— To be done —
Output each line of the material below as a string in a JSON list, with one string per line and blank lines skipped. Leave out the pictures.

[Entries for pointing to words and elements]
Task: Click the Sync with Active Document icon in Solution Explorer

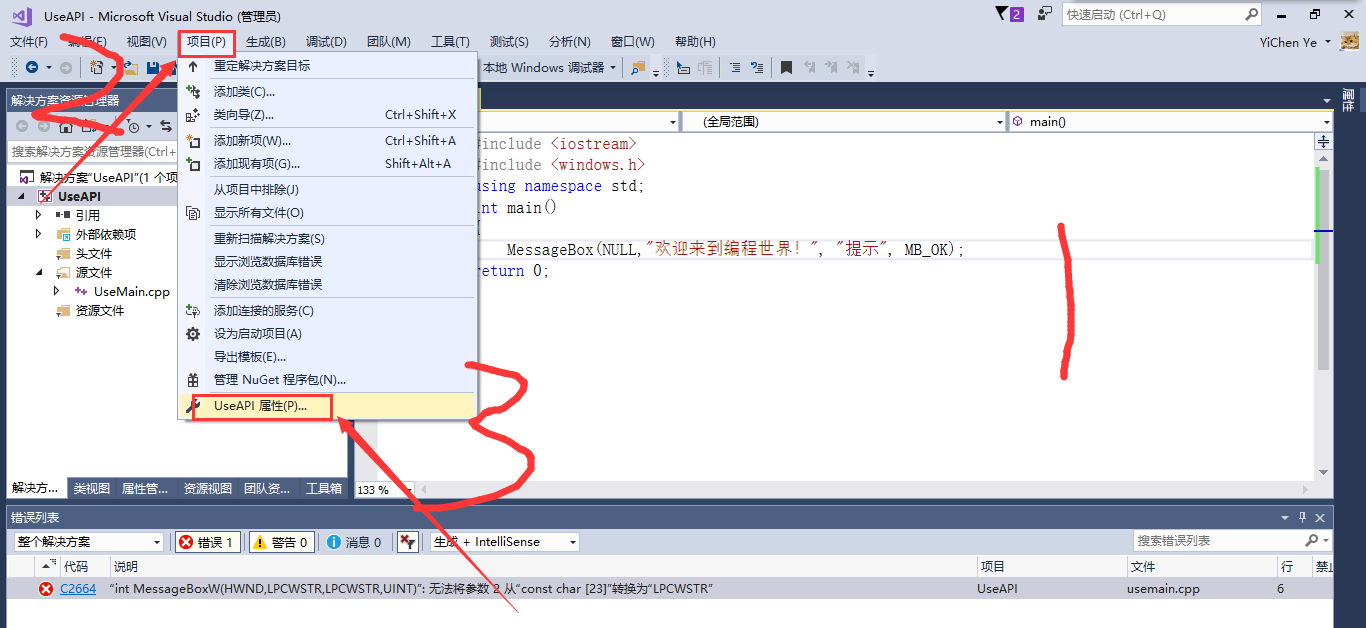Action: [165, 128]
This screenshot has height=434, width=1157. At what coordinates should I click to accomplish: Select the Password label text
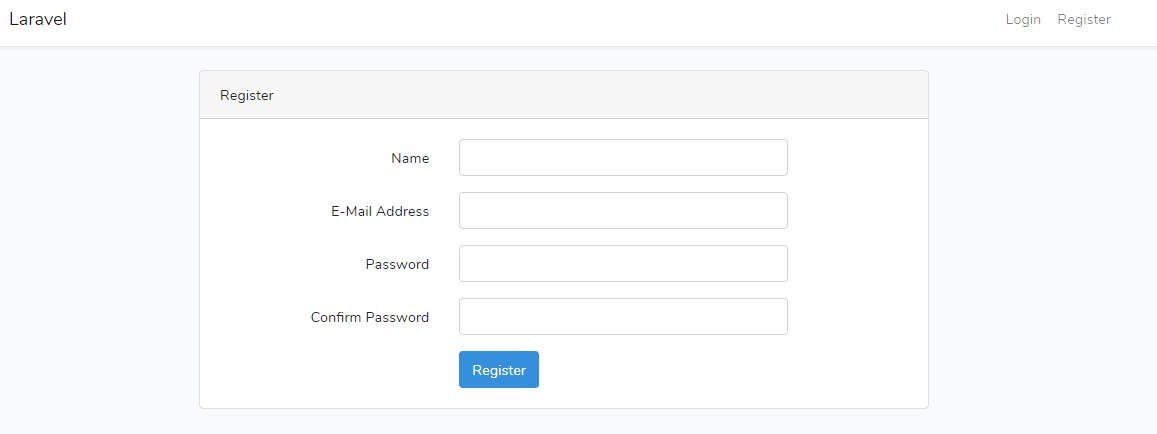pyautogui.click(x=397, y=264)
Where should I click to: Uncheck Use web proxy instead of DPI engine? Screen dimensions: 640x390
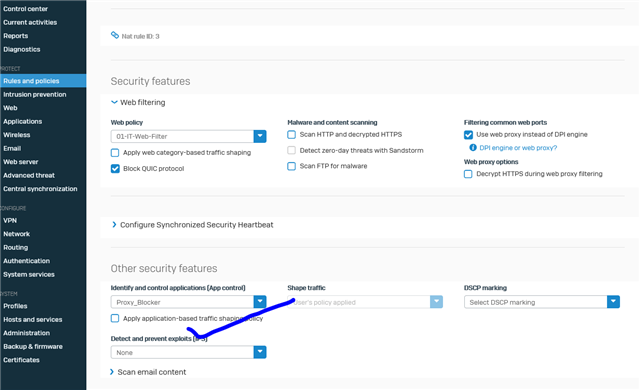(x=468, y=135)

— Answer —
[
  "Task: Click the Sync with Active Document icon in Solution Explorer",
  "Action: [165, 128]",
  "This screenshot has height=434, width=1157. At what coordinates should I click to accomplish: Select the Password label text",
  "pyautogui.click(x=397, y=264)",
  "Where should I click to: Uncheck Use web proxy instead of DPI engine? Screen dimensions: 640x390",
  "(x=468, y=135)"
]